Can you reproduce, word for word, the stretch of entries from the very start through the line containing "will (43, 6)."?

[AVAILABLE RECORDS start]

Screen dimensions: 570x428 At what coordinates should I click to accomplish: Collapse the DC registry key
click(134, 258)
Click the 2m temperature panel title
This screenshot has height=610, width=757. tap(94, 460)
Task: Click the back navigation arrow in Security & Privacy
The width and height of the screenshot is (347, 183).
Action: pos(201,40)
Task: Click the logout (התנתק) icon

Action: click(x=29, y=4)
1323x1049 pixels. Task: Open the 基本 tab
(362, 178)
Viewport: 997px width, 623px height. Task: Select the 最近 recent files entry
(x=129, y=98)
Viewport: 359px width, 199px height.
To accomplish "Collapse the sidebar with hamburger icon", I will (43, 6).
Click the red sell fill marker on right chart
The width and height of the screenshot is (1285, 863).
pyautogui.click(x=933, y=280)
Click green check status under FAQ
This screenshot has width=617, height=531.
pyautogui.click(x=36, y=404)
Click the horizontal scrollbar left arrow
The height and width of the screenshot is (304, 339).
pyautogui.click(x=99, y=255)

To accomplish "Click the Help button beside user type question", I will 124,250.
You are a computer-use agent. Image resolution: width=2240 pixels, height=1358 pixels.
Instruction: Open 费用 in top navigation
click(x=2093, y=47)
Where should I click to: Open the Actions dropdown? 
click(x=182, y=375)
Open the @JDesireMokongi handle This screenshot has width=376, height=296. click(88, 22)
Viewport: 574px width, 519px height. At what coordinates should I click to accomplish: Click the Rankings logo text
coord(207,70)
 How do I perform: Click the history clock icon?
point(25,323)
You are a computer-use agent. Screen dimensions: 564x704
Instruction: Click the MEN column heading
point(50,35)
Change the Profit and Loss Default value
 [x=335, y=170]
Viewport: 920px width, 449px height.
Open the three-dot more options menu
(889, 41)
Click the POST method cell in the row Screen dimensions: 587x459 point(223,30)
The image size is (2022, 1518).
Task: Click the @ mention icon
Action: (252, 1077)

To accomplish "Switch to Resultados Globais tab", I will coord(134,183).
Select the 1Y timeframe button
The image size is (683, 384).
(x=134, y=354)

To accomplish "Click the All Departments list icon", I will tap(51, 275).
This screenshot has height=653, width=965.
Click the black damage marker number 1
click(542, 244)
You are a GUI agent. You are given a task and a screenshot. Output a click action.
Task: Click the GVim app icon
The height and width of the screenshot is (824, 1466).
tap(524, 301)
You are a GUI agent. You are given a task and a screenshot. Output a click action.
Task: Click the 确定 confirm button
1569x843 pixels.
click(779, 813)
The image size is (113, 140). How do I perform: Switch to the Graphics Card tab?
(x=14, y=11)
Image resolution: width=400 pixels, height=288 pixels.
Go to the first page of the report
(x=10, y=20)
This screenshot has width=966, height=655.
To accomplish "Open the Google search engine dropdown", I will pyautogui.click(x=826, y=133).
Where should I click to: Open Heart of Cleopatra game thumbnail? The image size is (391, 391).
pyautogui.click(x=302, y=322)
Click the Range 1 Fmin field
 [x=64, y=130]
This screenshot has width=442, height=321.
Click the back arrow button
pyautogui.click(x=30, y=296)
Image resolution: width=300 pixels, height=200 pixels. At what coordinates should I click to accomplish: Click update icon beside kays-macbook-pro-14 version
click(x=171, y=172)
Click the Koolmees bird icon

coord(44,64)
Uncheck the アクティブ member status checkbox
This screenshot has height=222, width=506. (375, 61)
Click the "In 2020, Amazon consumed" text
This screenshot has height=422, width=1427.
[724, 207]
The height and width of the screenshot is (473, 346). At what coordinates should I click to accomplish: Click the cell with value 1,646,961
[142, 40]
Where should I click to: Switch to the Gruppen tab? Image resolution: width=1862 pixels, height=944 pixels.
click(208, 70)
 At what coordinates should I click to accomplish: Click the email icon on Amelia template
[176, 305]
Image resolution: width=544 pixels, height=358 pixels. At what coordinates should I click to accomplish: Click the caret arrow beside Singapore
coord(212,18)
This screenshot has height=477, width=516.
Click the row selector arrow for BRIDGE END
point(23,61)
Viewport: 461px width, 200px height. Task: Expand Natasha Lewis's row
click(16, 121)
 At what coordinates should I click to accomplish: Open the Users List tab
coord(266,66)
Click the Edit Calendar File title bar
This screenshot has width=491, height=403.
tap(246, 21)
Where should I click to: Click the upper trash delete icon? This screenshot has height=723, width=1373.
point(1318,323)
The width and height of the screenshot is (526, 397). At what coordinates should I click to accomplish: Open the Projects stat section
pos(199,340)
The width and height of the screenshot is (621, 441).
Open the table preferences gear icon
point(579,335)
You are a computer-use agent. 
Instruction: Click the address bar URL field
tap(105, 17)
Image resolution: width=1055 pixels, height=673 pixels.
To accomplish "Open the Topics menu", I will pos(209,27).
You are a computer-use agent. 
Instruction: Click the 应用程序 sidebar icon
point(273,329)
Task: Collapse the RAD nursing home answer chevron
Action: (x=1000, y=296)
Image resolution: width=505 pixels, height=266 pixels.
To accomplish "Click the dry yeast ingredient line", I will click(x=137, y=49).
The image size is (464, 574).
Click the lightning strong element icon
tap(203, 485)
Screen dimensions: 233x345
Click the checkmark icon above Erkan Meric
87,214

[AVAILABLE RECORDS end]

◆ WORKED SOLUTION
Screen dimensions: 570x428 At what coordinates should I click to accomplish: Collapse the DC registry key
click(134, 258)
Click the 2m temperature panel title
This screenshot has height=610, width=757. tap(94, 460)
Task: Click the back navigation arrow in Security & Privacy
The width and height of the screenshot is (347, 183).
Action: pos(201,40)
Task: Click the logout (התנתק) icon

Action: click(x=29, y=4)
1323x1049 pixels. Task: Open the 基本 tab
(362, 178)
Viewport: 997px width, 623px height. Task: Select the 最近 recent files entry
(x=129, y=98)
Viewport: 359px width, 199px height.
To accomplish "Collapse the sidebar with hamburger icon", I will (43, 6).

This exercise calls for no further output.